Background. The presence of an interstitial deletion in the long arm of chromosome 4 leads to the formation of the fusion gene FIP1L1-PDGFRalpha (F/P) coding for a constitutively activated form of PDGFRalpha. F/P has become the molecular marker of clonal hypereosinophilic syndrome (CEL) and it predicts a dramatic response to imatinib mesylate (IM). Different F/P transcripts have been described, but the correlation with kinetic of molecular response to IM and with the clinical presentation is unknown.

Aims. The aim of this study was to evaluate the duration of IM response in FIP1L1-PDGFRalpha positive CEL patients and the correlation between their clinical behaviour and molecular characteristics of the transcripts.

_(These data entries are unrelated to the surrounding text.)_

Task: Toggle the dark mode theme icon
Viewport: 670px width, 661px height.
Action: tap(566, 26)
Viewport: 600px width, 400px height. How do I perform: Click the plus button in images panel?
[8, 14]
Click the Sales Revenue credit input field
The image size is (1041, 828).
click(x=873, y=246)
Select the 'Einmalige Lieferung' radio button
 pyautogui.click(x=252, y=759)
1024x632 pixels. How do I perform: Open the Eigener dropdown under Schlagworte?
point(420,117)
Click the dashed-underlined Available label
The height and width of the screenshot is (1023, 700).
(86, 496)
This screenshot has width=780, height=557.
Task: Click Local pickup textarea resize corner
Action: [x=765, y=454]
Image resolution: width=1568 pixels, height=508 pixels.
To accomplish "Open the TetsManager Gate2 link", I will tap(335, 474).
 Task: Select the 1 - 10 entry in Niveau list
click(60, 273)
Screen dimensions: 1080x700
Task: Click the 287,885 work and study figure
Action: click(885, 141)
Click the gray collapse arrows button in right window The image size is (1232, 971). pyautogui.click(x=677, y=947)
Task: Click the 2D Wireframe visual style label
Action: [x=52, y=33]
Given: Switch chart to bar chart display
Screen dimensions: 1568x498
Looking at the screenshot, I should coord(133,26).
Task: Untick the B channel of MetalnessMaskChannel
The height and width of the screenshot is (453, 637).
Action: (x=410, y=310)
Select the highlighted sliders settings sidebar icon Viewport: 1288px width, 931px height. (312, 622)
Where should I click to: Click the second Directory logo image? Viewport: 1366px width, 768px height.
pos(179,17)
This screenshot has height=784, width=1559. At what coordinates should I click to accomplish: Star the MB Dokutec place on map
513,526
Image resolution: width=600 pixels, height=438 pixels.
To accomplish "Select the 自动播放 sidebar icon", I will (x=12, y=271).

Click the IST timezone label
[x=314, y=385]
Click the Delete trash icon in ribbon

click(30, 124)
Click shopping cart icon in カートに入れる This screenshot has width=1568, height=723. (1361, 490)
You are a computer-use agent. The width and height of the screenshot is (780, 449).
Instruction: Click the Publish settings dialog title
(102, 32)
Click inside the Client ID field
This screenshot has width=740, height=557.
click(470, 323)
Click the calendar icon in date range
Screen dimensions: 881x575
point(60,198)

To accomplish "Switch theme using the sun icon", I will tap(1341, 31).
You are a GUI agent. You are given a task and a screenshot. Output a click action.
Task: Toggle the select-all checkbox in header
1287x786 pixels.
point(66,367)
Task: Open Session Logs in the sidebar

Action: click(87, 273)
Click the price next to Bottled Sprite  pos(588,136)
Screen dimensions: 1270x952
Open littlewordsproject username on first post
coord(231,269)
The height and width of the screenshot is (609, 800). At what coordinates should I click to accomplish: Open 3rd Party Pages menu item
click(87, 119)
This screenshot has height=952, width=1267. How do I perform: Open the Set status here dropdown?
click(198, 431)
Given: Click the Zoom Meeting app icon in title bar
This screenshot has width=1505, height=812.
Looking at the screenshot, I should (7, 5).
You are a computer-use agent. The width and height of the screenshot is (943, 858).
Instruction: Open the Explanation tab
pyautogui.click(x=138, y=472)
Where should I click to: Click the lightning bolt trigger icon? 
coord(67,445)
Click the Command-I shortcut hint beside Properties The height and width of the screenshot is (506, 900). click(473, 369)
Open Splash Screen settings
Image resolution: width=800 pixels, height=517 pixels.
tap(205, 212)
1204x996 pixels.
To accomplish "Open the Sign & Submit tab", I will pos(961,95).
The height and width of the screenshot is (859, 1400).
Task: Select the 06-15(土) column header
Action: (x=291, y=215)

Methods. A prospective multicenter study of the HES was established in 2001. The 33 FIP1L1-PDGFRalpha positive patients (F/P+) were monitored every three months for two years then every six months using a nested retrospective reverse transcriptase polymerase chain reaction (RT-PCR). The RNA was subsequently reverse transcribed in cDNA and then amplified by reverse transcription-PCR. The samples were purified and sequenced using the Big Dye Terminator Cycle Sequencing Kit (Applied Biosystems). Patients were systematically screened for organ damage with instrumental evaluation and for the presence of symptoms. Patients were treated with IM 100 to 400 mg daily. The observation period ranges between 15 and 72 months (median 32 months).

Results. There were 32 males and one female patients. Organ involvement was recorded in 42% of F/P+. After imatinib therapy all patients achieved a complete hematologic response (CHR) in less than one month, and PCR negativity in a median time of 3 months (range 1–9). They became negative for organ localizations and free of symptoms. All 29 patients who continue imatinib therapy remain in CHR and RT-PCR negative, with a dose of 100 to 400 mg daily. In four patients IM treatment was discontinued and the fusion transcript became rapidly detectable. CHR was maintained. The transcript was again undetectable upon treatment resumption. 28 samples of the totality were valuable for molecular analysis. All deletions of 4q12 generates in-frame chimeric fusion gene. FIP1L1 breakpoints scattered between exon 9 to 18, with several splicing variants. All breakpoints in PDGFRA are located within exon 12. Fusion gene sequencing demonstrate an extreme variability. Region of FIP1L1 varies in length from 109 to more than 500 nucleotides. The more conserved regions are exon 10 and exon 11 of FIP1L1, that are repeated together in 13 out of 28 analyzed transcripts. Transcript of the only female patient is the same of one of the males. No evidence of correlation was noted with kinetic of molecular response or with the presence at diagnosis of peculiar organ involvement. More complexity of transcript is noted in patients with longer history of disease prior to imatinib therapy. Interpretation and conclusion. with this large series of patients we can confirm more complexity and variability in FIP1L1-PDGFRalpha transcripts than data reported in other series, but no evidence of clinical correlation between this heterogeneity and phenotype of disease. Moreover, the response to the imatinib therapy is not influenced by the biologic features, but it depends on continuous therapy.

Disclosures: No relevant conflicts of interest to declare.